# hi also from south wales



## auto-photos (Dec 27, 2008)

hi guys hows it going. having recently accuired my vw t4 transporter i decided to join up on here. i have previously camped in tents only and having the van with a rock and roll bed is going to be great.

im looking for somewhere to camp in the t4 for a day or two over new years with my partner and our dog. 
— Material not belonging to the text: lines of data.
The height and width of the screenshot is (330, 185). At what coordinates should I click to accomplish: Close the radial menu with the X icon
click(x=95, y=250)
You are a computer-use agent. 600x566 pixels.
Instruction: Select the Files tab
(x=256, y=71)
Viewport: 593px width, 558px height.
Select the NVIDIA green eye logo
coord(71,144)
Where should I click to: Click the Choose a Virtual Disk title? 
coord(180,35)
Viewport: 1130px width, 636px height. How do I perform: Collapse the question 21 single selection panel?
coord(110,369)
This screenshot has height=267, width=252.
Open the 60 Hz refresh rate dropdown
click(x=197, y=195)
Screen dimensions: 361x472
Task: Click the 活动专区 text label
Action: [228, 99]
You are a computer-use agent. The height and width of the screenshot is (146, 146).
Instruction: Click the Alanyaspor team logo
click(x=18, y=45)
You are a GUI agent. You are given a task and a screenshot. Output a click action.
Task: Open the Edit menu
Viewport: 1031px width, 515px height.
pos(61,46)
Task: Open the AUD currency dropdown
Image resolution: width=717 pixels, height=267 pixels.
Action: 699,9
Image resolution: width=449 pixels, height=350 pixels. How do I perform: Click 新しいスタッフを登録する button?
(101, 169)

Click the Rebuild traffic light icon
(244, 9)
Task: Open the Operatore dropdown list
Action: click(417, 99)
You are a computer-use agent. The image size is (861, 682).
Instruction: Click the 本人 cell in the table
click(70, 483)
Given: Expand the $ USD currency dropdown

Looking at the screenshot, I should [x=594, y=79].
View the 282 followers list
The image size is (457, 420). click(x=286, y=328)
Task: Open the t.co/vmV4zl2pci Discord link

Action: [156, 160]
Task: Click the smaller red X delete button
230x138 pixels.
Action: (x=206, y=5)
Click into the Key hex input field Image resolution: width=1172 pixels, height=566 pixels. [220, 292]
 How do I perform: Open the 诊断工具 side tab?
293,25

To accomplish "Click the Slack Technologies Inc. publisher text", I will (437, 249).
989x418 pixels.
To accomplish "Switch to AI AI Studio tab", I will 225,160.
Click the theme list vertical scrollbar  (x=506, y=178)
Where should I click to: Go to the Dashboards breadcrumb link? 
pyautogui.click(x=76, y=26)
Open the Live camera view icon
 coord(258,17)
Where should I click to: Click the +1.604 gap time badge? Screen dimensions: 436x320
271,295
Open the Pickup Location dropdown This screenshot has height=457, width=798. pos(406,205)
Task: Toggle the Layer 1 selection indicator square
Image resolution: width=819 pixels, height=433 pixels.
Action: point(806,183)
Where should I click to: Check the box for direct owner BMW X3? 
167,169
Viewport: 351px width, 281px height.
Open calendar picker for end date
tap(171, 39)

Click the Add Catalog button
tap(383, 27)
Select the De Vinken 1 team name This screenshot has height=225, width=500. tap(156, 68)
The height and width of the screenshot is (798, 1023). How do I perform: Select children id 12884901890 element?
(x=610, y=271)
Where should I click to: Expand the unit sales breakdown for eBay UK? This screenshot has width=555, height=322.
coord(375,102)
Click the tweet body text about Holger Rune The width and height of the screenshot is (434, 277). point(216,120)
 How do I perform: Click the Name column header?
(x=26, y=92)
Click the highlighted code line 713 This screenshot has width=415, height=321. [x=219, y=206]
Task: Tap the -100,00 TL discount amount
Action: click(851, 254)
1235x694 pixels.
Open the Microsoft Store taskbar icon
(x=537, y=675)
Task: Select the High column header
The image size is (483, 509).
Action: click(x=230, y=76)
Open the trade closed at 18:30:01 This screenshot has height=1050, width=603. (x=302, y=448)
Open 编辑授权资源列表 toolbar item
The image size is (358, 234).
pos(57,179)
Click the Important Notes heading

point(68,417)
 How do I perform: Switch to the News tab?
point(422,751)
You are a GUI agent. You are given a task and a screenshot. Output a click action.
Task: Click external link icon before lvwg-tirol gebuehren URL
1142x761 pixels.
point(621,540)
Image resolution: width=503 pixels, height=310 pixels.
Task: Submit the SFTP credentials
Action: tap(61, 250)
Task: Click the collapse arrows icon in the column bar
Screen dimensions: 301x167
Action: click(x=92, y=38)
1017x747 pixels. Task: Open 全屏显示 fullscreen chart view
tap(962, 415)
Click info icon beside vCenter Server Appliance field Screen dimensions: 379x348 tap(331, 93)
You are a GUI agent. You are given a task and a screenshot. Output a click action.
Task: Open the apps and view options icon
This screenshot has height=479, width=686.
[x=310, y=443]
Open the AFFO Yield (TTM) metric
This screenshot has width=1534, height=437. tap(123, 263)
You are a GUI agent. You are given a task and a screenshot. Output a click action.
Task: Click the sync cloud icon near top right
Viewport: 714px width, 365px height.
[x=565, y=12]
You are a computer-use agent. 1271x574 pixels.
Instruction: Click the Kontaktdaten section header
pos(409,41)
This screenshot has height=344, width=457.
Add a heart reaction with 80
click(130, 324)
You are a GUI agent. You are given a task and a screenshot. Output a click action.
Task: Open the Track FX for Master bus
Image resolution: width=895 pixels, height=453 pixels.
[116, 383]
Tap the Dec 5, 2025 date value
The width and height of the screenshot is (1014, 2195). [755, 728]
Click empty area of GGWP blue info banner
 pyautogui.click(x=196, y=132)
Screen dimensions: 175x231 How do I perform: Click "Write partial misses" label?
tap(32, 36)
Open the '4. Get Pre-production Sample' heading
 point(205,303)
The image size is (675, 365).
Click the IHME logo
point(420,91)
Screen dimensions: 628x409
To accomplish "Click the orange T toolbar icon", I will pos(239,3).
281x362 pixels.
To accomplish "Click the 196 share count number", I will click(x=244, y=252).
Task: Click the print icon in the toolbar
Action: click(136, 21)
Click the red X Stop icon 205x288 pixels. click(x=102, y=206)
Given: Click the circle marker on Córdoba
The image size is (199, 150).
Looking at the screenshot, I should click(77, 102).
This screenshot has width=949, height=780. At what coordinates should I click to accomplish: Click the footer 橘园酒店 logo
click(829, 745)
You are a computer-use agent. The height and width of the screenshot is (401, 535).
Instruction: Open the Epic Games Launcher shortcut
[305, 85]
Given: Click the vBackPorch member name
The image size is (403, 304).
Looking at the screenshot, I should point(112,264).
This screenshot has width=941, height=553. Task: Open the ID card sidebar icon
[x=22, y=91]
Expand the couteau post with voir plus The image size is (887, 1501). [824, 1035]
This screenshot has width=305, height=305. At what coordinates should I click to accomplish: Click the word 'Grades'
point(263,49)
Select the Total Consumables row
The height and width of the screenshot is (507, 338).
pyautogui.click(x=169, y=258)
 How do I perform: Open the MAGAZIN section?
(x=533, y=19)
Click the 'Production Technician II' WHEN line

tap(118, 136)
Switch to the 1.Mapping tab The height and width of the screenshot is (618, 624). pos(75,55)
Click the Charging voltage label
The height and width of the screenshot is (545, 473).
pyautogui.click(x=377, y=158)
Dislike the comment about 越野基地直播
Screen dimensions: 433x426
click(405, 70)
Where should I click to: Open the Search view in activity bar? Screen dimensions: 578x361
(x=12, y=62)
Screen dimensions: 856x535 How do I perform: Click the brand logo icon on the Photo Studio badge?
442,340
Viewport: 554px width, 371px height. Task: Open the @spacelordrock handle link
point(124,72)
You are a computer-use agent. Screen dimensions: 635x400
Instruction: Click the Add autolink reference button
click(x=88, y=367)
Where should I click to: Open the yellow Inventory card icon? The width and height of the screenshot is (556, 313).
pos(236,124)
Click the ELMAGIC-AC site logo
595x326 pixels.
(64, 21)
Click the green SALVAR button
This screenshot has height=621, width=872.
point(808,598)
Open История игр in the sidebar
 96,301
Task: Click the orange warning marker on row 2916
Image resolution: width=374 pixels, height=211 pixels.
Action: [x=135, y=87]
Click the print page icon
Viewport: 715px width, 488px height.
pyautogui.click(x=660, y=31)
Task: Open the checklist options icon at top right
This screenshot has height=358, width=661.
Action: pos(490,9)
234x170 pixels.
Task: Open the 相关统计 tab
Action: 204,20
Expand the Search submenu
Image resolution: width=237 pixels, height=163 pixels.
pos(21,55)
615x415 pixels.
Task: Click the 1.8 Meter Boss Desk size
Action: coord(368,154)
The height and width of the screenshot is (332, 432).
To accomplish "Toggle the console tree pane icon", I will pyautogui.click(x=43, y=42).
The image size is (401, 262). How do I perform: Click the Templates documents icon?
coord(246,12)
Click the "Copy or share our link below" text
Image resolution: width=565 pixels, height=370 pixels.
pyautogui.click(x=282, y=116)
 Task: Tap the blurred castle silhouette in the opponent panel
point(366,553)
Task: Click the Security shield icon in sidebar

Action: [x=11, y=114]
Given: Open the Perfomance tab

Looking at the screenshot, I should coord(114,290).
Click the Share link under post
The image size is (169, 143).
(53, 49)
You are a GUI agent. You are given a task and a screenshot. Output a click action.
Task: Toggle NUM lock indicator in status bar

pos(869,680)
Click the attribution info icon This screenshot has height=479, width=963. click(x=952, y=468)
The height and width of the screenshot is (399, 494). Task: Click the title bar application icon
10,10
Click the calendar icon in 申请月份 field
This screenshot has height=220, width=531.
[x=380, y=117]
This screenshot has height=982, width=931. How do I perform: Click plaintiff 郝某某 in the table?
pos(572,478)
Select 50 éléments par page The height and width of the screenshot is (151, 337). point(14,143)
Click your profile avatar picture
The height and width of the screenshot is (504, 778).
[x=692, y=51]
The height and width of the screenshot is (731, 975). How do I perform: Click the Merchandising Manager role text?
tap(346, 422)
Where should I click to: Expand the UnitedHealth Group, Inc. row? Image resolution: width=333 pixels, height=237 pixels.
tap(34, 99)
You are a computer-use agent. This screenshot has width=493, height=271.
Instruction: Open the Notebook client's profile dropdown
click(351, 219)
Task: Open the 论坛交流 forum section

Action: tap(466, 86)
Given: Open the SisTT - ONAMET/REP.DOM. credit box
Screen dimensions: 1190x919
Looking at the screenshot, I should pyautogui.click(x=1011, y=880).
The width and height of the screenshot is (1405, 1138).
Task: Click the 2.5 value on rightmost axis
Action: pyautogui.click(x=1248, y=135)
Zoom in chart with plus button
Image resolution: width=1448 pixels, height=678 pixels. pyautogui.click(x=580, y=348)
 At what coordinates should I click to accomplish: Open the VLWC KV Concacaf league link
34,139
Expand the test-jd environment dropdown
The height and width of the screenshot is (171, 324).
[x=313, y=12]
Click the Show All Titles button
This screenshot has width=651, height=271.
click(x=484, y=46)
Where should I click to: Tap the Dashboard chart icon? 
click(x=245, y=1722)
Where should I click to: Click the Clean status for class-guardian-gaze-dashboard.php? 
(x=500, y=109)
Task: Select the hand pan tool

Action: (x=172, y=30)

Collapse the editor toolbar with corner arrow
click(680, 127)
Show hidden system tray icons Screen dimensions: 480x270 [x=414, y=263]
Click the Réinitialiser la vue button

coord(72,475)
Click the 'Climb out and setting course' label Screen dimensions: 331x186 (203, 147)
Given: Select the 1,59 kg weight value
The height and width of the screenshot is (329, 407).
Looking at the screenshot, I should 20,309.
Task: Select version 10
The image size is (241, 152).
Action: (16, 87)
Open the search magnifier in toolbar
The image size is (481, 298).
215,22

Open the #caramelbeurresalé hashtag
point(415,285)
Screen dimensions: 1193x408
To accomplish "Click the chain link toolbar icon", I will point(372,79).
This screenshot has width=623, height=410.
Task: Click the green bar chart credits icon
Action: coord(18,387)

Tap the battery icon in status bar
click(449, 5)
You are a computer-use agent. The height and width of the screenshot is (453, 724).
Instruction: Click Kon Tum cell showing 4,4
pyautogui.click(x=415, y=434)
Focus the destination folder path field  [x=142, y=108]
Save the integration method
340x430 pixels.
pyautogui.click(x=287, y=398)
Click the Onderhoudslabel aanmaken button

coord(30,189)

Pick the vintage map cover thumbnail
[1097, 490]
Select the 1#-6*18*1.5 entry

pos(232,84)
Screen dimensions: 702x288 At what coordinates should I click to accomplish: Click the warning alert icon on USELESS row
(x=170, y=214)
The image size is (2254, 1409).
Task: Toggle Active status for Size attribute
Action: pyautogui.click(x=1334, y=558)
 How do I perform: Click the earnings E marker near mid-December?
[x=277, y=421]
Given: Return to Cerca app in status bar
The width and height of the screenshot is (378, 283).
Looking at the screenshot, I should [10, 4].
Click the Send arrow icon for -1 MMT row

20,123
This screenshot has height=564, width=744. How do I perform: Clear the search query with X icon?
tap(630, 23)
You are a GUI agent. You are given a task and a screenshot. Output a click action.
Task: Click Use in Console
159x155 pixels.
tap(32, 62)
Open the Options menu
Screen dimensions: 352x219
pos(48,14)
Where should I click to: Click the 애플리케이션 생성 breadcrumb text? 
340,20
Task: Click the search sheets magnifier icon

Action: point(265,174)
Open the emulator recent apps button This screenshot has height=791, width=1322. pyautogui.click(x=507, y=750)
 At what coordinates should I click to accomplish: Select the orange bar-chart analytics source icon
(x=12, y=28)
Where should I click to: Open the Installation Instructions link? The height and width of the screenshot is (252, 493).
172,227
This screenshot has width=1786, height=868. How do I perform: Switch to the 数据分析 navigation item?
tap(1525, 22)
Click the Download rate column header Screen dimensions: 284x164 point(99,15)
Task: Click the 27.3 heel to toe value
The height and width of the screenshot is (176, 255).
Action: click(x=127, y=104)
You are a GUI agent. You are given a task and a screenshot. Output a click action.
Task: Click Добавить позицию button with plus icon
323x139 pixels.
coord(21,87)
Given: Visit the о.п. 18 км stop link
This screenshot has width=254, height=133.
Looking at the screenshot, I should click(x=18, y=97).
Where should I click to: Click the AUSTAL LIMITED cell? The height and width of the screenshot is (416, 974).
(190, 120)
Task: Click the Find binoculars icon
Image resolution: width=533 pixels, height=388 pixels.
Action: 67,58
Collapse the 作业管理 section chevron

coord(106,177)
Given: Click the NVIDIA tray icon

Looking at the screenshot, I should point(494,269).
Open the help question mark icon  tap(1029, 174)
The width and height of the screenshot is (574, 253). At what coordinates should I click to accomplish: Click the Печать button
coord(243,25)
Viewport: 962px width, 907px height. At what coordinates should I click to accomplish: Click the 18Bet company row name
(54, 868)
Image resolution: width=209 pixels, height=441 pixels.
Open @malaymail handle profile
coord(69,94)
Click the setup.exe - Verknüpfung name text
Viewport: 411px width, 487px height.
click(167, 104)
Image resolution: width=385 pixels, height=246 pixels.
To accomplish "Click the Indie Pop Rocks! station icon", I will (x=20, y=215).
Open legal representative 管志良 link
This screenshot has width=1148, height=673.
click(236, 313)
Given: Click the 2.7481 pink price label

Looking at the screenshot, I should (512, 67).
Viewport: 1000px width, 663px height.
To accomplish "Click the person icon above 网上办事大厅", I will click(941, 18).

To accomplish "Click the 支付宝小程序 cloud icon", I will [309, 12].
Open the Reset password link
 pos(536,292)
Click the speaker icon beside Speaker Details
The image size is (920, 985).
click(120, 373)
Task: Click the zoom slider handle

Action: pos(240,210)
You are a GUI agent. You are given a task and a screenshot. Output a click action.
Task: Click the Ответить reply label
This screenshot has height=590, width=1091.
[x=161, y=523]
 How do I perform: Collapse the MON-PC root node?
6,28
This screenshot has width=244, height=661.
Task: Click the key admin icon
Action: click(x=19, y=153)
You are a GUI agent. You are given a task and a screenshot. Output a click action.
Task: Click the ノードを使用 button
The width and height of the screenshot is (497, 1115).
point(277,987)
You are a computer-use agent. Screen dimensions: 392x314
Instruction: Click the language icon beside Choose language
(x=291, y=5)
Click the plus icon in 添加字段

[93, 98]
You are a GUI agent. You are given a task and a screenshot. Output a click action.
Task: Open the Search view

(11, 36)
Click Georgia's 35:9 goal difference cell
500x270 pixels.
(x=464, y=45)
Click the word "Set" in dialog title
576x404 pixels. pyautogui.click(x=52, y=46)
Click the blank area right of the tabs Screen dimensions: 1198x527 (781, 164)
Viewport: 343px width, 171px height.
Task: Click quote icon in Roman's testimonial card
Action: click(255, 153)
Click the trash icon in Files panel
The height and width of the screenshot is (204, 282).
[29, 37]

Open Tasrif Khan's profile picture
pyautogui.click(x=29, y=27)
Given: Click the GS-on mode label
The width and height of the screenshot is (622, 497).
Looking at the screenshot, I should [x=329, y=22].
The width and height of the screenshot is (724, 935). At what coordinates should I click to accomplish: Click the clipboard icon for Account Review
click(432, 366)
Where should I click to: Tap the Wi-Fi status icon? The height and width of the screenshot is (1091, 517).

preferably south wales and west wales. are there any great sites to go to , many thanks andrew


----------



## auto-photos (Dec 27, 2008)

thanks for the great reception guys much appreciated.


----------



## Hazy-thoughts (Dec 27, 2008)

I think with it being Christmas the site is a little quiet today mate, I am sure there will be lots of friendly people welcoming you to the site very shortly.
In the meantime 

*Welcome Aboard* 

This is a great place to learn info and some fantastic wild spots


----------



## Deleted member 775 (Dec 27, 2008)

hi and welcome the site has been a little quiet of late, but i am shure it will liven up soon. enjoy your t4 and as for wild camp sites anywhere is wild.


----------



## jimmnlizz (Dec 28, 2008)

Hi Andrew, welcome aboard and enjoy yourself!!  It's a bit quiet at the moment!  We've only just got back ourselves and we are off again in another two weeks time!  For three weeks this time, with the dogs!   JIM!!


----------



## messenger 2.5td (Dec 28, 2008)

*Welcome*

Welcome aboard auto-photos keep on posting,seems to be a few vw owners signing up this weekAndy(yet another one)


----------



## lenny (Dec 28, 2008)

Hi and welcome Andrew hope you enjoy the site and your new van


----------



## Yogihughes (Dec 28, 2008)

Sorry we are late welcoming you to the site Andrew.
I'm sure you will forgive us and end up enjoying the site and our friendship in the future times ahead.


----------



## messenger 2.5td (Dec 29, 2008)

auto-photos said:


> hi guys hows it going. having recently accuired my vw t4 transporter i decided to join up on here. i have previously camped in tents only and having the van with a rock and roll bed is going to be great.
> 
> im looking for somewhere to camp in the t4 for a day or two over new years with my partner and our dog.
> 
> preferably south wales and west wales. are there any great sites to go to , many thanks andrew



Check out this forum you may find a suitable sleepyspot here www.wildcamping.co.uk/forums/forumdisplay.php?f=13


----------